- Data extract:
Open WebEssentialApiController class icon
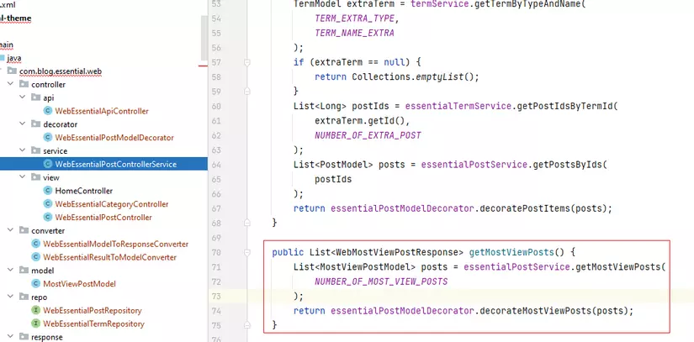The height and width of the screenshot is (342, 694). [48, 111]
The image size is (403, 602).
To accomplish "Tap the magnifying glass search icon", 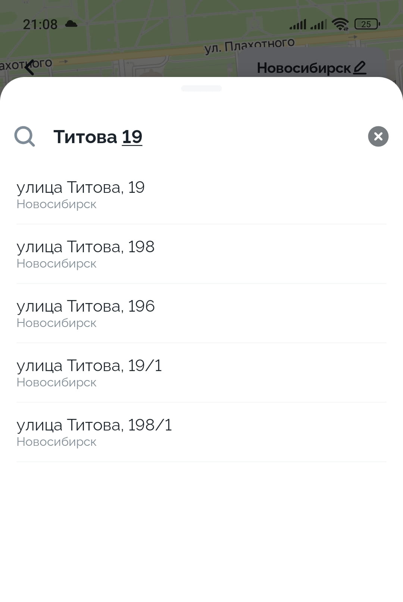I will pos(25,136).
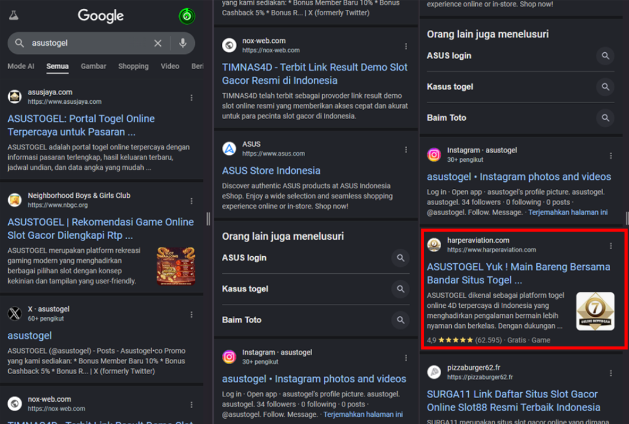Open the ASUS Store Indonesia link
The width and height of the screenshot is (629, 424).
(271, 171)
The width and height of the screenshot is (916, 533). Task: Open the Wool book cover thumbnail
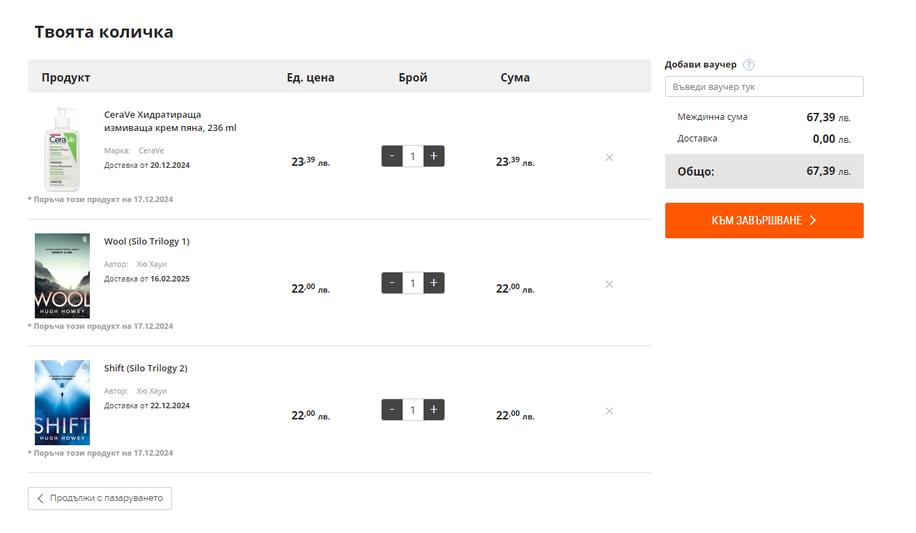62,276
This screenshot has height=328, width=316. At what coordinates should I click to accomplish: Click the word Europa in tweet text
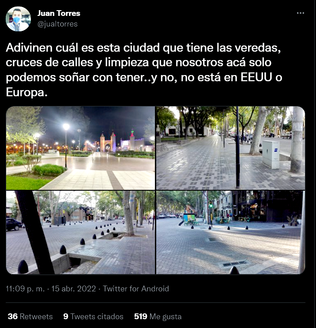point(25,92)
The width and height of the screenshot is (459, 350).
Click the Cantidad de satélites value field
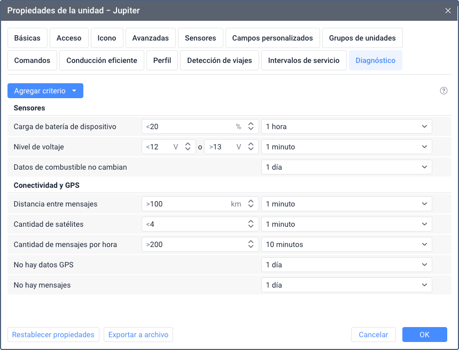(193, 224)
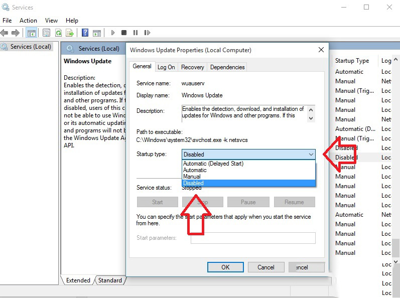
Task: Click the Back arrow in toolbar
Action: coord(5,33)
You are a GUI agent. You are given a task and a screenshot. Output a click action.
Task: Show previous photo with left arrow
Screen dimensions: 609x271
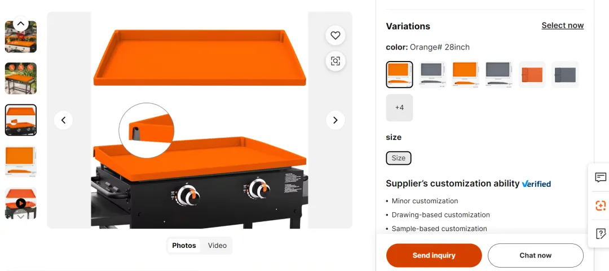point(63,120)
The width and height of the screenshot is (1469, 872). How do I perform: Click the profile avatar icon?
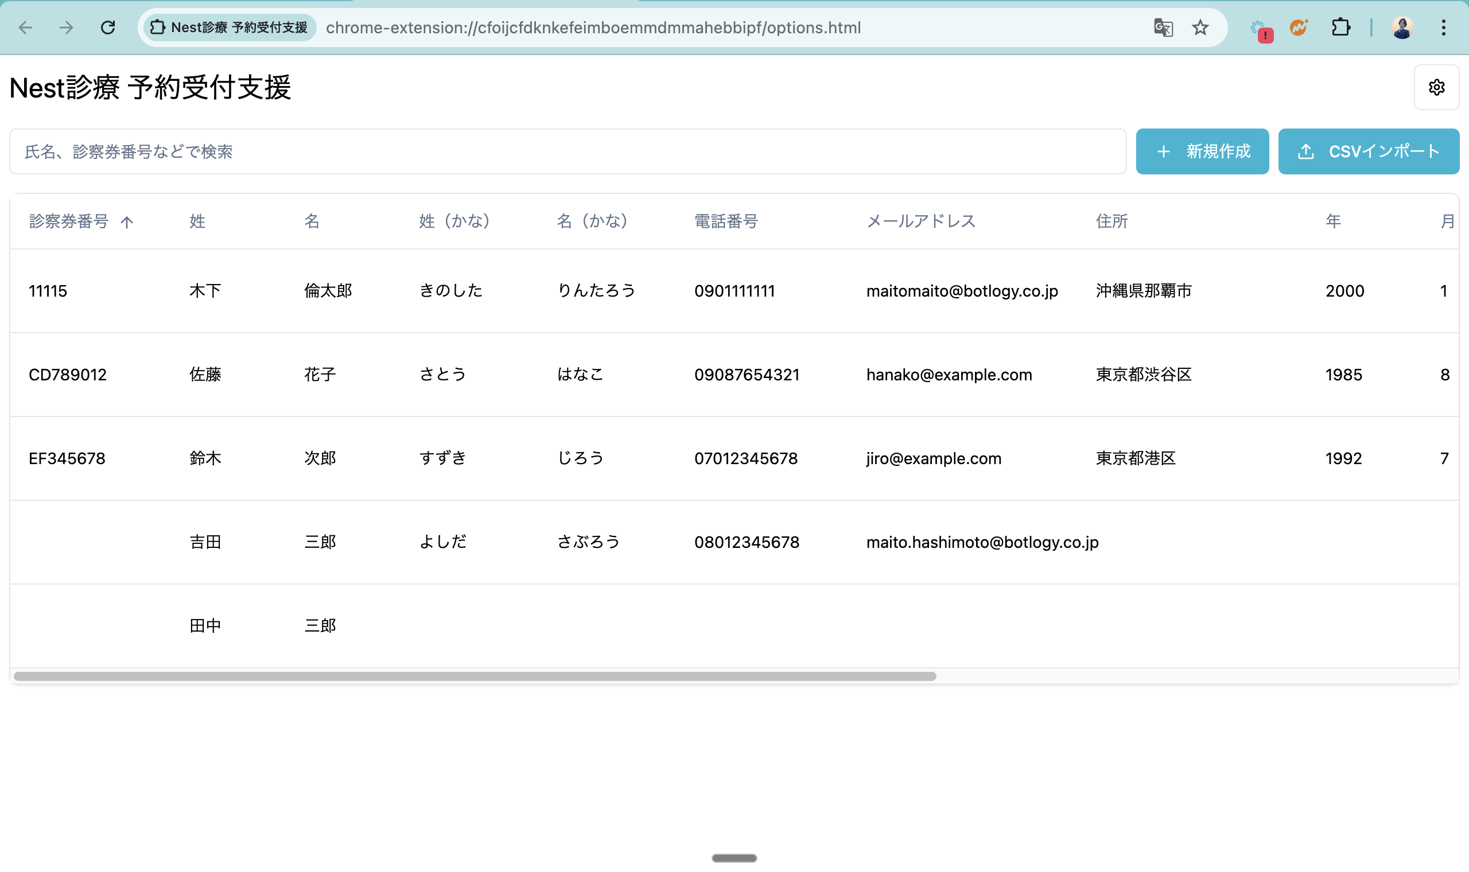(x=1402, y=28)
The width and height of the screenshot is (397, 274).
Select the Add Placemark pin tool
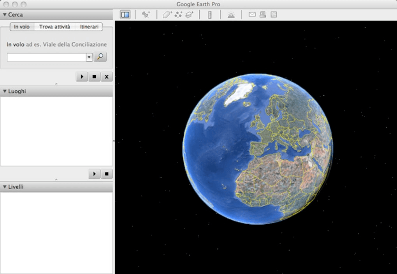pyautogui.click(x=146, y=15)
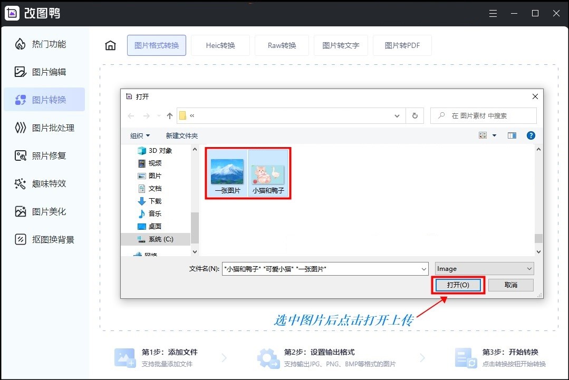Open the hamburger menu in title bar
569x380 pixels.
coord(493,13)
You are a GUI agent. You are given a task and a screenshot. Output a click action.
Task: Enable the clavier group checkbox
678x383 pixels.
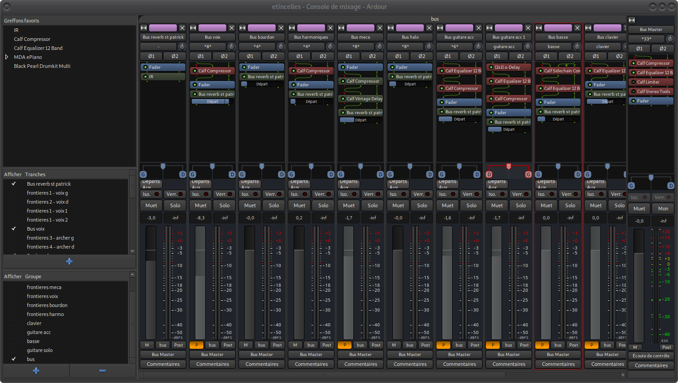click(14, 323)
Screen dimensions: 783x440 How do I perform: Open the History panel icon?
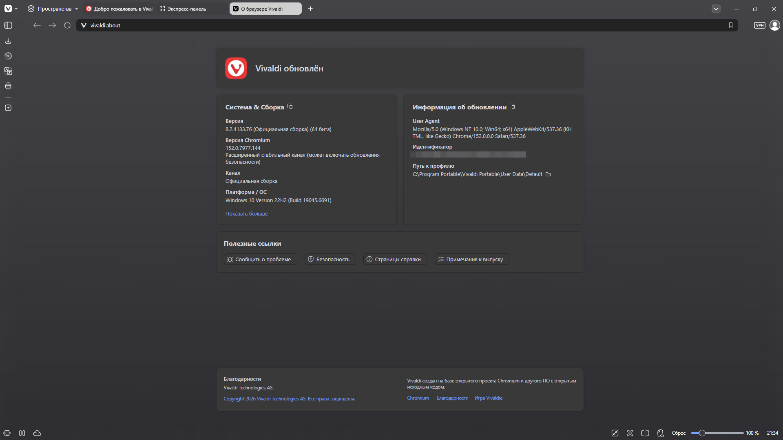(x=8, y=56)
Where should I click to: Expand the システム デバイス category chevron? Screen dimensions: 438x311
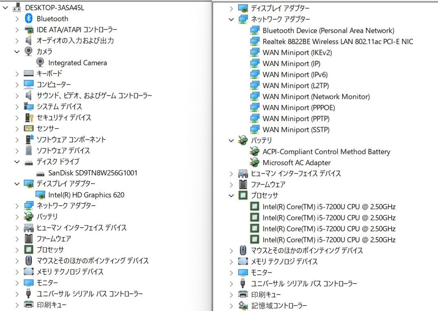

- Task requirements: Recast the entries from the line with "The width and height of the screenshot is (1469, 872)." through the end of the entries as a Markdown table with the columns Row and Entry line. Skip blank lines and leave the pictures out.

- Response:
| Row | Entry line |
|---|---|
| 1 | The width and height of the screenshot is (1469, 872). How do I perform: Click the profile avatar icon? |
| 2 | (x=1402, y=28) |
| 3 | The width and height of the screenshot is (397, 274). |
| 4 | Select the Add Placemark pin tool |
| 5 | pyautogui.click(x=146, y=15) |
| 6 | Open the hamburger menu in title bar |
| 7 | 569x380 pixels. |
| 8 | coord(493,13) |
| 9 | You are a GUI agent. You are given a task and a screenshot. Output a click action. |
| 10 | Task: Enable the clavier group checkbox |
| 11 | 678x383 pixels. |
| 12 | click(14, 323) |
| 13 | Screen dimensions: 783x440 How do I perform: Open the History panel icon? |
| 14 | (x=8, y=56) |
| 15 | Where should I click to: Expand the システム デバイス category chevron? Screen dimensions: 438x311 |